Les tourbières du nord de la planète jouent un rôle important dans la régulation du climat car elles agissent comme des « puits de carbone ». Ces habitats particuliers sont en effet caractérisés par des conditions particulières de stagnation de l’eau, conditions qui diminuent les taux de décomposition des plantes.
Cela signifie que des couches de matières végétales mortes commencent à s’accumuler pendant des années, devenant de la tourbe et stockant du carbone qui autrement se retrouverait dans l’atmosphère.

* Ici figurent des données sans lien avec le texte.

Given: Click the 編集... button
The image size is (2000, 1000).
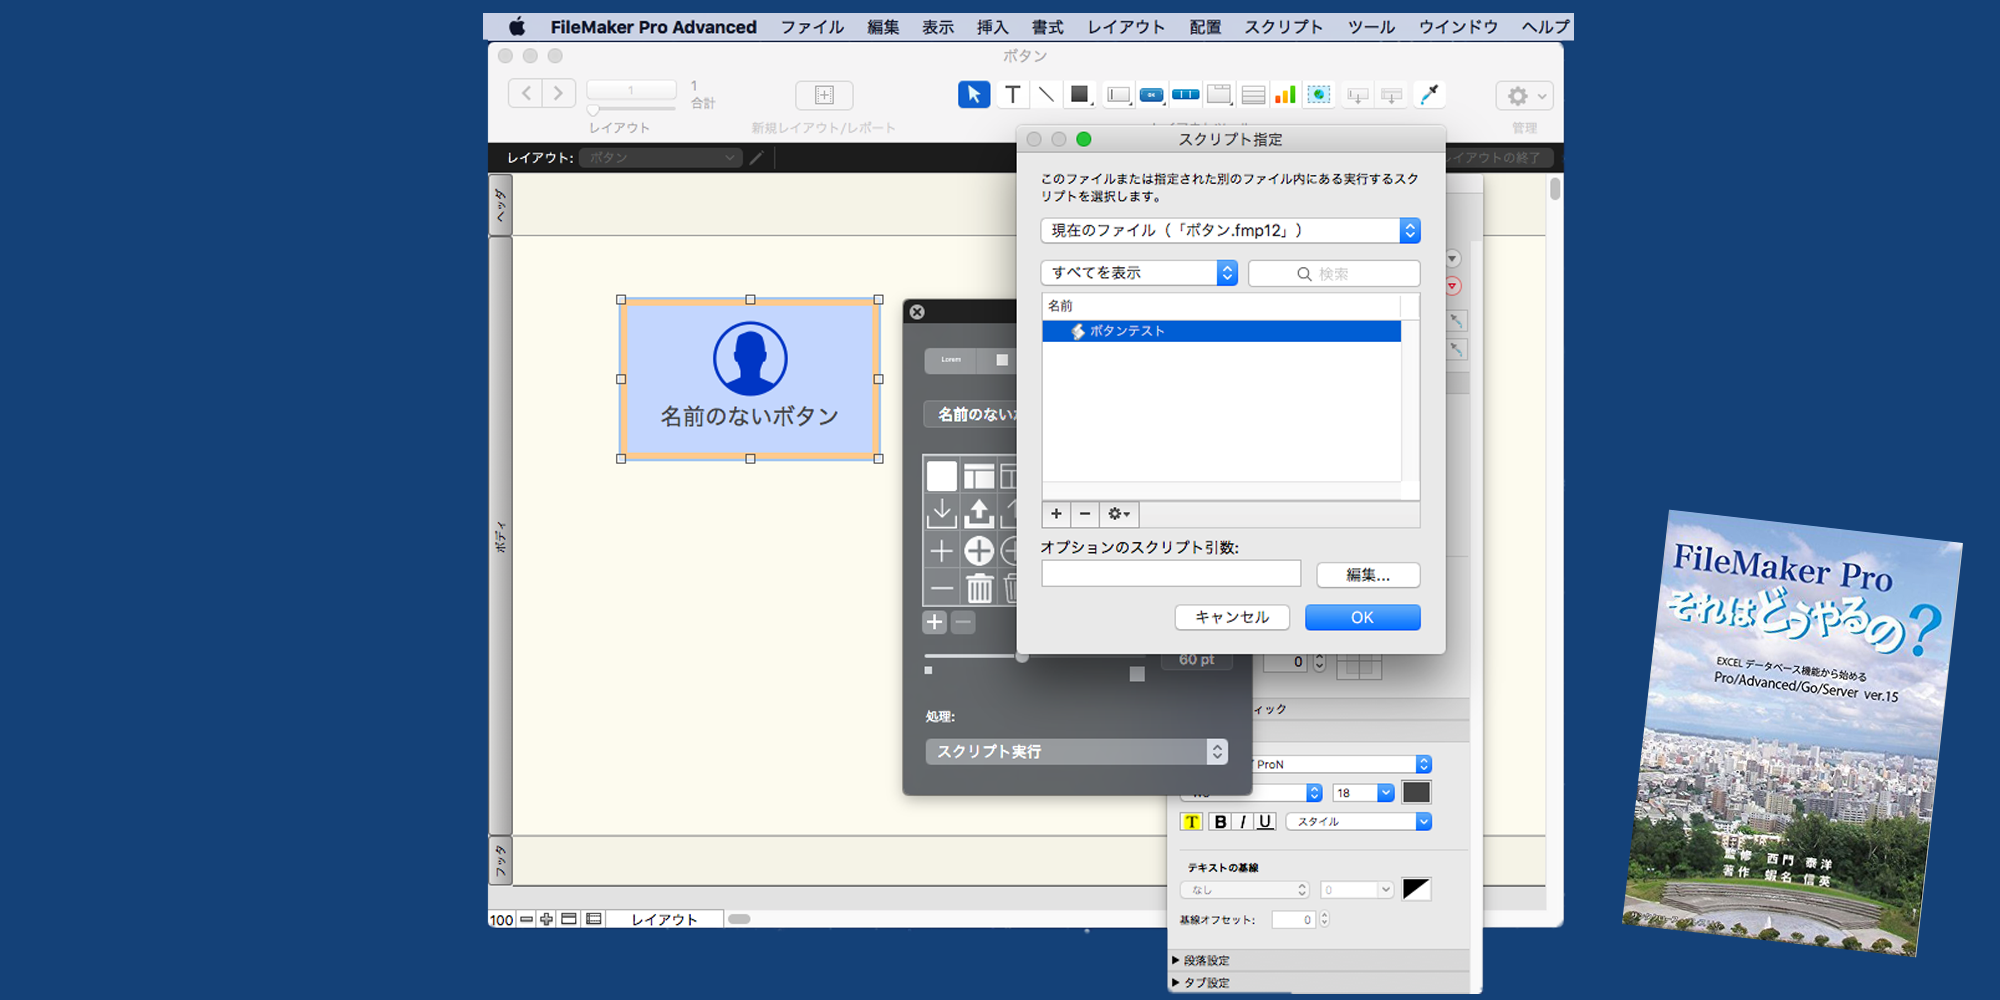Looking at the screenshot, I should [1367, 575].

Une équipe de chercheurs, utilisant de nouveaux outils de modélisation, a analysé le rôle de ces habitats particuliers. Les résultats, publiés ensuite sur Biologie du changement globalL’importance des tourbières du Nord et leur rôle de « réserves » de carbone au moins jusqu’à la fin de ce siècle, même dans les scénarios où le réchauffement climatique sera sévère.
Toutefois, la capacité d’absorption des tourbières commencera à diminuer après 2050 dans les scénarios de réchauffement climatique sévère, en raison d’un processus connu sous le nom de minéralisation des sols.

« Avec cette étude, notre objectif est de souligner l’importance des tourbières dans le cycle mondial du carbone. Nous avons adopté un outil avancé de modélisation des tourbières pour aborder les questions liées au bilan carbone des tourbières dans les conditions climatiques passées et futures. Notre plan est maintenant de faire avancer nos recherches actuelles sur le rôle des tourbières dans la régulation du climat régional en combinant notre modèle de tourbe de pointe avec des modèles climatiques mondiaux et régionaux afin de quantifier les réactions des tourbières », explique Nitin Chaudhary, chercheur à l’université d’Oslo et auteur principal de l’étude.
Cette recherche montre à quel point les tourbières sont importantes pour l’environnement et combien souvent les recherches précédentes n’ont jamais clairement défini ou souligné l’importance de ces habitats naturels pour l’augmentation ou le ralentissement du réchauffement climatique en cours.